§ What the task requires:
There is one span to output from the data below: the lines starting at the line with "Image resolution: width=390, height=2576." and ending at the line with "Wijnen (59, 340)". Output it exactly, ends included, nothing more.

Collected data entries
══════════════════════════════

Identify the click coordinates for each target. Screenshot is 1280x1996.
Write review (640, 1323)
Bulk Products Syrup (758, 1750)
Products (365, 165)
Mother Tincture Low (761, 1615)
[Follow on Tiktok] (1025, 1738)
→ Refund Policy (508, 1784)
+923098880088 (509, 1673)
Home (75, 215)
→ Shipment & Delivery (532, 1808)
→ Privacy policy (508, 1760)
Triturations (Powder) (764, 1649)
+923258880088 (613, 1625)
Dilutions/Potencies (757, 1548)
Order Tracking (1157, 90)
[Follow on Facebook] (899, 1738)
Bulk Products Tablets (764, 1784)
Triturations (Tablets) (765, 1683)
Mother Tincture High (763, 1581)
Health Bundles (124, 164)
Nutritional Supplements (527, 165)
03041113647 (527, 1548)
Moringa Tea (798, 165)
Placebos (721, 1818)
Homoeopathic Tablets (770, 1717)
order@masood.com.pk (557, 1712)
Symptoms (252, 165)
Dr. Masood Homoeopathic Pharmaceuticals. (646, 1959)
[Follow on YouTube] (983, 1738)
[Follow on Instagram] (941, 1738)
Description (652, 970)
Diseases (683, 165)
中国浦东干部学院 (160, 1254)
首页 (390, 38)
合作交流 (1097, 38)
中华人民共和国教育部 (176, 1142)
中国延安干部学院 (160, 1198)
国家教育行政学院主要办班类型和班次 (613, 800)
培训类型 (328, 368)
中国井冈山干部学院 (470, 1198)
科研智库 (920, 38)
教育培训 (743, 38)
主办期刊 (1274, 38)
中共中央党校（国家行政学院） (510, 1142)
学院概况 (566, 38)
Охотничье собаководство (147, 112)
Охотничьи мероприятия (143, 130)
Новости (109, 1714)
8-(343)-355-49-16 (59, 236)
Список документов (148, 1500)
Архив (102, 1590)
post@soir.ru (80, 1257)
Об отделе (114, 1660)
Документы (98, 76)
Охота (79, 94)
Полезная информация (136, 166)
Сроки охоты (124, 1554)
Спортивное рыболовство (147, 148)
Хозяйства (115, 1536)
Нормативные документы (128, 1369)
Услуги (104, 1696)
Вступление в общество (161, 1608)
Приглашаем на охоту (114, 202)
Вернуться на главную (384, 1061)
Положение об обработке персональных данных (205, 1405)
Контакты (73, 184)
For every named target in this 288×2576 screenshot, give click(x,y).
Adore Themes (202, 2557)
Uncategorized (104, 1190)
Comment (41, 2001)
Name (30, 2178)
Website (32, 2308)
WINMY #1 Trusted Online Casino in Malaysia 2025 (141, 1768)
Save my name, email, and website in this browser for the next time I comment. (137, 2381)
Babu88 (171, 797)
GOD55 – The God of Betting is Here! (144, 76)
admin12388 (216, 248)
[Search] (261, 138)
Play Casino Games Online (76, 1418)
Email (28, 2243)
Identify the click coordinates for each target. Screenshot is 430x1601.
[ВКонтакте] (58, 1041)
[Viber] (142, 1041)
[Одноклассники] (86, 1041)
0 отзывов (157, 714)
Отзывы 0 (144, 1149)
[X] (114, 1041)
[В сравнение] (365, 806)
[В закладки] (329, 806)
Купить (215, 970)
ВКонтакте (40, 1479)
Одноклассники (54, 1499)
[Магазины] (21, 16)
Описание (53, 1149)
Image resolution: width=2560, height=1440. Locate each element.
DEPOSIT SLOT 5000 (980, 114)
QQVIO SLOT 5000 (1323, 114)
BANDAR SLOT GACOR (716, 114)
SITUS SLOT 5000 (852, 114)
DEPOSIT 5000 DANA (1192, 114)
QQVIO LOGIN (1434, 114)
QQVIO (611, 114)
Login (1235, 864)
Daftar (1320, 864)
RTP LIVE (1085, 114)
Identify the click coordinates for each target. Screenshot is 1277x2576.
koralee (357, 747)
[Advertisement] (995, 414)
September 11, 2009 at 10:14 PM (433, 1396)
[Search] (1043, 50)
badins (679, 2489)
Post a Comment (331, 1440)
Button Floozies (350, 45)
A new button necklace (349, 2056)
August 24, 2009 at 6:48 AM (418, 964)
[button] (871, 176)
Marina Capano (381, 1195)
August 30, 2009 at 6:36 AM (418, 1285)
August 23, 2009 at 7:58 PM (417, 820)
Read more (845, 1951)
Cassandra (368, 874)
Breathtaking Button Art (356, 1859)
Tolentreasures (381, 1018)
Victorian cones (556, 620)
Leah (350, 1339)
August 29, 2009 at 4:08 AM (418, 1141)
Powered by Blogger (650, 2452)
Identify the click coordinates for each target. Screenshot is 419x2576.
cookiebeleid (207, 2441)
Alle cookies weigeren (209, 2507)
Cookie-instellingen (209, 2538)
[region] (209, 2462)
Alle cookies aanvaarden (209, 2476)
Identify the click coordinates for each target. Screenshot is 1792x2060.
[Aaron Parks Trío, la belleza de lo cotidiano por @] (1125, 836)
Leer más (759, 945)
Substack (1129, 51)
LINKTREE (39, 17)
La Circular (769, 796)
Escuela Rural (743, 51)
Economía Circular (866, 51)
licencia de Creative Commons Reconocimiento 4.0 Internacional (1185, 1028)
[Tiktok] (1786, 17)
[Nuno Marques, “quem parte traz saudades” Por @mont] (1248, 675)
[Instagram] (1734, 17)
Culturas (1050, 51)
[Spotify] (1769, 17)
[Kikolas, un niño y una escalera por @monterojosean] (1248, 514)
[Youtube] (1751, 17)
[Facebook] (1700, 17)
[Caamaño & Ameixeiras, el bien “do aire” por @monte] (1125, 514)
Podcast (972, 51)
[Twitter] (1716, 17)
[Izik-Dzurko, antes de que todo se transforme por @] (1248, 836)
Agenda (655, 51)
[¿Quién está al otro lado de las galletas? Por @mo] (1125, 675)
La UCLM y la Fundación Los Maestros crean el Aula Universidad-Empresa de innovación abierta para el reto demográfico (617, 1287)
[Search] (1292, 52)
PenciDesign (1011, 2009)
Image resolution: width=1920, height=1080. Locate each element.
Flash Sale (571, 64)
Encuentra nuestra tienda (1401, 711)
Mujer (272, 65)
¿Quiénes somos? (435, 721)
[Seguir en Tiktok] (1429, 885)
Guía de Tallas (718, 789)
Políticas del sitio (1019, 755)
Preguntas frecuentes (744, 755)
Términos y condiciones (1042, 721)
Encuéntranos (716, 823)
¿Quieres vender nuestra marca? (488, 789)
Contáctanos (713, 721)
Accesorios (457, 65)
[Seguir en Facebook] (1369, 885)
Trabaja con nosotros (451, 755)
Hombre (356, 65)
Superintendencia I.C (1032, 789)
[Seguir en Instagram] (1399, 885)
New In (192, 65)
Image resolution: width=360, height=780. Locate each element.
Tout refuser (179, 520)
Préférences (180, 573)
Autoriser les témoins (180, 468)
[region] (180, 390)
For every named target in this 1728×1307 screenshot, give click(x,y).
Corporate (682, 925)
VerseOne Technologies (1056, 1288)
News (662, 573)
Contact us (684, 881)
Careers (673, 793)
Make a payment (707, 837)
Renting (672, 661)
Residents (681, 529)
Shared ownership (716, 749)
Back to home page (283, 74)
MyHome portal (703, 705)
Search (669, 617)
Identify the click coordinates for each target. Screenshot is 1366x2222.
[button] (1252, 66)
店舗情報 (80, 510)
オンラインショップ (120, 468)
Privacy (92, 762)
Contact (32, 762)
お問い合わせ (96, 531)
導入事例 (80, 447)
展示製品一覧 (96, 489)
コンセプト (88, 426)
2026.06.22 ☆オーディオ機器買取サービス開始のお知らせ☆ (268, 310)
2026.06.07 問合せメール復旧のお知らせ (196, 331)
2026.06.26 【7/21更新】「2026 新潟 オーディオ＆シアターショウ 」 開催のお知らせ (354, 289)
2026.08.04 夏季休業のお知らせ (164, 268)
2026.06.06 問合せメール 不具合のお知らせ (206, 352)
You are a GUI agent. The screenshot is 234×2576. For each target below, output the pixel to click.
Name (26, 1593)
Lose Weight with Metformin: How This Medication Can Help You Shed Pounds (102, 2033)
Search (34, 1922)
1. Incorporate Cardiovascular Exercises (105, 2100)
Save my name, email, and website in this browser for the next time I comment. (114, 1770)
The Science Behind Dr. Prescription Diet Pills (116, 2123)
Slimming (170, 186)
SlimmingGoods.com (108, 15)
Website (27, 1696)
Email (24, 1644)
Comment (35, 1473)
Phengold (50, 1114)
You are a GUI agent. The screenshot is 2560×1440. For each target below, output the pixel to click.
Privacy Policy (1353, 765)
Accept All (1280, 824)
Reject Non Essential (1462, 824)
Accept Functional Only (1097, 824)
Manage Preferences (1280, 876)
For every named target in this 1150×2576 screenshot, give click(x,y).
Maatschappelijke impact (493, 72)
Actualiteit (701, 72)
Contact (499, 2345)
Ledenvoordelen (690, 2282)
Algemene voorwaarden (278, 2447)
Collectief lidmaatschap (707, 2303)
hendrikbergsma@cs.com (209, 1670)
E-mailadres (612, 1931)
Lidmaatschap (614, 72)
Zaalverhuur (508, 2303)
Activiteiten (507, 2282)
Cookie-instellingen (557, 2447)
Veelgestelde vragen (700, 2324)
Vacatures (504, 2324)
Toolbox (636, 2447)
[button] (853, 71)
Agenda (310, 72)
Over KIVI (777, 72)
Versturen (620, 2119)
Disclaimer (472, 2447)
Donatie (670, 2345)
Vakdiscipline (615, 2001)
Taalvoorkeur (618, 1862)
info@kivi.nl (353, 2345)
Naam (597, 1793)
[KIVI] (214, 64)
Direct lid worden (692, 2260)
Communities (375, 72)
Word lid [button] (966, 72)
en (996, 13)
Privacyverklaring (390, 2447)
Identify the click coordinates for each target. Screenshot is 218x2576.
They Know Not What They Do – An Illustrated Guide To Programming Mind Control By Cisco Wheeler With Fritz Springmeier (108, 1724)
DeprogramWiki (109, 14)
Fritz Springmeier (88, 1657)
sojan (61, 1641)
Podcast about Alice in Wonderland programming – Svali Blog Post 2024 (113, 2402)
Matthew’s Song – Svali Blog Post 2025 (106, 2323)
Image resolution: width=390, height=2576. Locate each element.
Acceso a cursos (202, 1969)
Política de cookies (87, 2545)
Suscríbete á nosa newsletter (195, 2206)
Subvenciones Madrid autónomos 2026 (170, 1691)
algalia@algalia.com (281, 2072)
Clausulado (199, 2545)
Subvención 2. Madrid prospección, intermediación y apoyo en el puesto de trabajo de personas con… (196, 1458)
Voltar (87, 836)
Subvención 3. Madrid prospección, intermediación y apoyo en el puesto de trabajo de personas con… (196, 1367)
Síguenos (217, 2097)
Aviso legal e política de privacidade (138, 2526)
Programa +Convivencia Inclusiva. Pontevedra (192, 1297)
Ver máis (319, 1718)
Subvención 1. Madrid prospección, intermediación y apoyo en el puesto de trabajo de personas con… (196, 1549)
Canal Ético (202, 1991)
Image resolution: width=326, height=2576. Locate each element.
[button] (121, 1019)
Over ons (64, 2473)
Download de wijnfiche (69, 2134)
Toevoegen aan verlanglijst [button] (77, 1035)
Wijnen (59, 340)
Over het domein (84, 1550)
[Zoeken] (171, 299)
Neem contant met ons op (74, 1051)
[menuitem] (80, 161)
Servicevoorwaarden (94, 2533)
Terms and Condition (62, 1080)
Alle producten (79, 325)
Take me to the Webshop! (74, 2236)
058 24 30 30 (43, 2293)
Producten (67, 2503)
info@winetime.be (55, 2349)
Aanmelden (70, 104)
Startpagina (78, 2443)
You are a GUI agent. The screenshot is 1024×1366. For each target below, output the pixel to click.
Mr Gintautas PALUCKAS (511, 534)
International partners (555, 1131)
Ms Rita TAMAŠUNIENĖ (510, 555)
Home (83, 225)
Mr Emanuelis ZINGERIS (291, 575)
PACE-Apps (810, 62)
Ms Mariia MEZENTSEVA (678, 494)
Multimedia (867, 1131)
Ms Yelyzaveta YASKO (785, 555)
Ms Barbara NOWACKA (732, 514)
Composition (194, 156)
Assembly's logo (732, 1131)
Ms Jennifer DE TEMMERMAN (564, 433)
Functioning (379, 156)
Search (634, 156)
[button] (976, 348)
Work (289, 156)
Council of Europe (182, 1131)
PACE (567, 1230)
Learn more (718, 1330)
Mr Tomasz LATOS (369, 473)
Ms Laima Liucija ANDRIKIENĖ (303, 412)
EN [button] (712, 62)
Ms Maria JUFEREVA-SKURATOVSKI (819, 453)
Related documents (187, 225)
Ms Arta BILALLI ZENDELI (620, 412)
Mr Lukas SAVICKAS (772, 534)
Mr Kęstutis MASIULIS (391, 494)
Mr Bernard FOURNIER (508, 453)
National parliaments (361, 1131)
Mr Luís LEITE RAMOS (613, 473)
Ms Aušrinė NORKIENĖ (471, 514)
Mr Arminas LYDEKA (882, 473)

══════════════════════════════

§ Written response:
Image resolution: width=390, height=2576. Locate each element.
Acceso a cursos (202, 1969)
Política de cookies (87, 2545)
Suscríbete á nosa newsletter (195, 2206)
Subvenciones Madrid autónomos 2026 (170, 1691)
algalia@algalia.com (281, 2072)
Clausulado (199, 2545)
Subvención 2. Madrid prospección, intermediación y apoyo en el puesto de trabajo de personas con… (196, 1458)
Voltar (87, 836)
Subvención 3. Madrid prospección, intermediación y apoyo en el puesto de trabajo de personas con… (196, 1367)
Síguenos (217, 2097)
Aviso legal e política de privacidade (138, 2526)
Programa +Convivencia Inclusiva. Pontevedra (192, 1297)
Ver máis (319, 1718)
Subvención 1. Madrid prospección, intermediación y apoyo en el puesto de trabajo de personas con… (196, 1549)
Canal Ético (202, 1991)
Image resolution: width=326, height=2576. Locate each element.
[button] (121, 1019)
Over ons (64, 2473)
Download de wijnfiche (69, 2134)
Toevoegen aan verlanglijst [button] (77, 1035)
Wijnen (59, 340)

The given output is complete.